I am running my usual route – along the river – when I come across my second dead homeless man of the week. He is at the top of the stairs which lead to Palackého Bridge and is contorted in a manner which leaves little question about his condition. Nevertheless, I stare at his chest hoping to glimpse some movement. It does not come. I jog in place for a moment and look around. I am alone.

He is, was, younger, than the other man and doesn’t have the same hardened look. An ambulance comes around the corner and rolls down the road without hurry, so I trot off across the bridge and point at the body. The driver nods at me.

I instantly desire to block this memory, but several facts make this difficult. In the first place, I am running, and there’s little else to do on a run but think. And if you’ve just seen a dead body – your second in seven days – you are going to think about that. Moreover, I have no food to distract my baser instincts and I was gifted a hereditary obsessive thought process as though it were a cabin in upstate New York.

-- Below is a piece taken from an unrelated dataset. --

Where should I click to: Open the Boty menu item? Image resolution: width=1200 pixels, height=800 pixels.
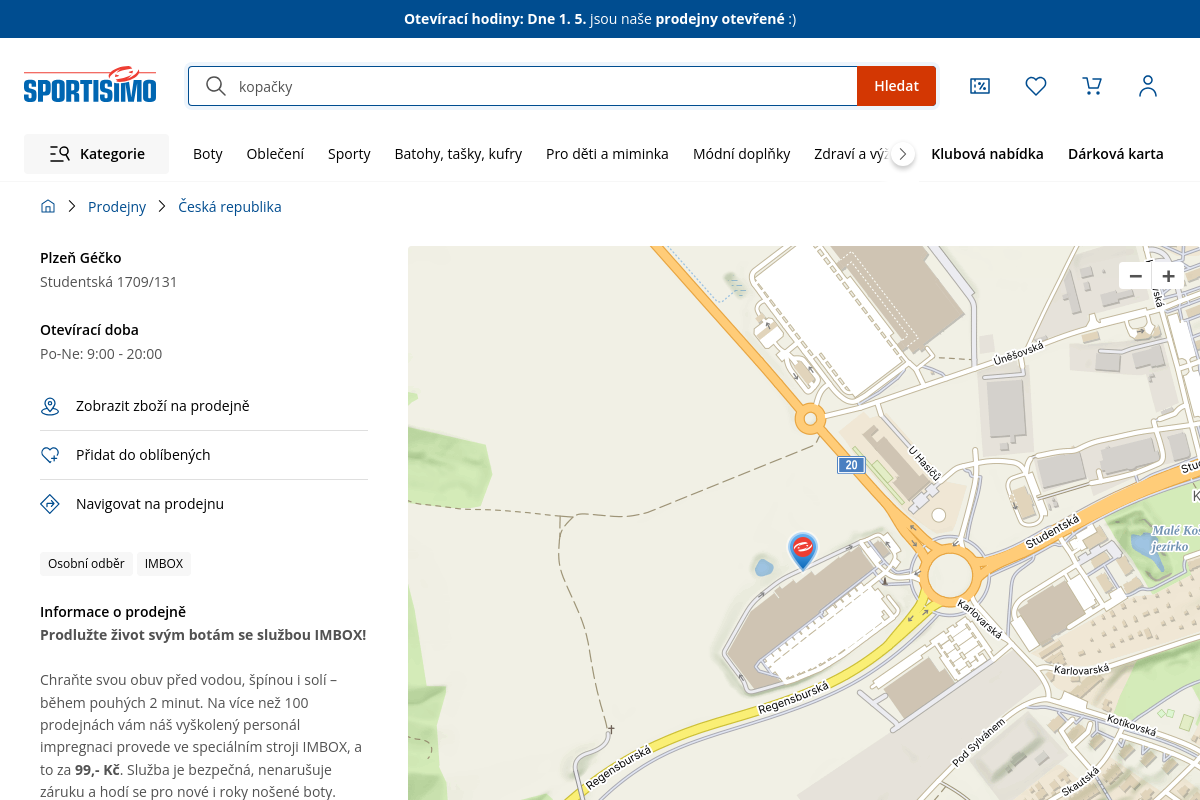pyautogui.click(x=208, y=154)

The next ten minutes are dedicated to building this guy’s life story. I dress him up in different clothing, put him into various situations, and draw his mother with my brain. He’s from some little town in south Bohemia where he cooked with his grandmother on Sunday afternoons, had a dog, and wanted to be a baker.

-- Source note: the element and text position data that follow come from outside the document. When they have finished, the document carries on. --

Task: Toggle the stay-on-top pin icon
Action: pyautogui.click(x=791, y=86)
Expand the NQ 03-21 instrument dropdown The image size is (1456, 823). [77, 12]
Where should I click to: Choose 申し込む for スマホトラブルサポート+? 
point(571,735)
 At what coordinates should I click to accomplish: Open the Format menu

This whole thing degrades into guilt. Guilt is the byproduct of my Catholic upbringing and the greasy twin sister of my obsessive thought process. There is guilt over not being able to help. There is guilt over living in a comfortable flat too big for me. There is guilt over the fact that I fed my cat leftover duck this morning while this guy was dying. There is guilt over my second sausage sandwich. There is guilt now over writing this post – will people think I’m mocking a dead person? I am not. Am I being too lighthearted about this? I am not trying to be, but I still feel guilty.

Welcome to my brain. Come for the obsession compulsion, stay for the crippling guilt.

By the time I have looped the river and come back to the where I first saw him, guilt has trickled into paranoid conspiracy. I was the only person at both places to see these men. Where the hell was everyone else? Where were the authorities? I jog up the steps, seeing the quiet lights on the ambulance. The guy is inside, I guess. The paramedics are smoking and chatting. The driver nods to me as though I brought this whole thing on, but I want no part of it. I feel like the Grim Reaper for homeless alcoholics, a job I did not ask for.

I finish my jog, hoping that all homeless, living and dead, just stay the hell out of my way.

  1. #1 by Kelly on November 7, 2013 - 1:04 am

    Not that I see dead homeless people on a regular basis, but I can totally relate to this. It’s one of the reasons I no longer watch the news. I can’t take the guilt. I put on a documentary about the black market organ trade earlier today and it showed all these Philippinos living in shacks and under shacks who were selling their kidneys to buy appliances and I just felt like an asshole. But what do we do?

    Also, it’s crazy how different things are in the rest of the world. Living in America, I have the privilege of not being faced with death on a regular basis but other places it’s just so in your face. I was in Sarajevo two years ago and there was a dead dog on a busy commercial avenue and people were just stepping around it like it was no big deal. No one even seemed to notice. Even that made me very sad. It truly is unbelievable when you think how vast the gap is between those who are fortunate and those who aren’t.

  2. #2 by Damien Galeone on November 8, 2013 - 11:14 am

    Yeah, I totally agree, K. It’s just disturbing at times. Hey – side note, I was trying to get on your site and I am having trouble. Are you having technical difficulties at the moment?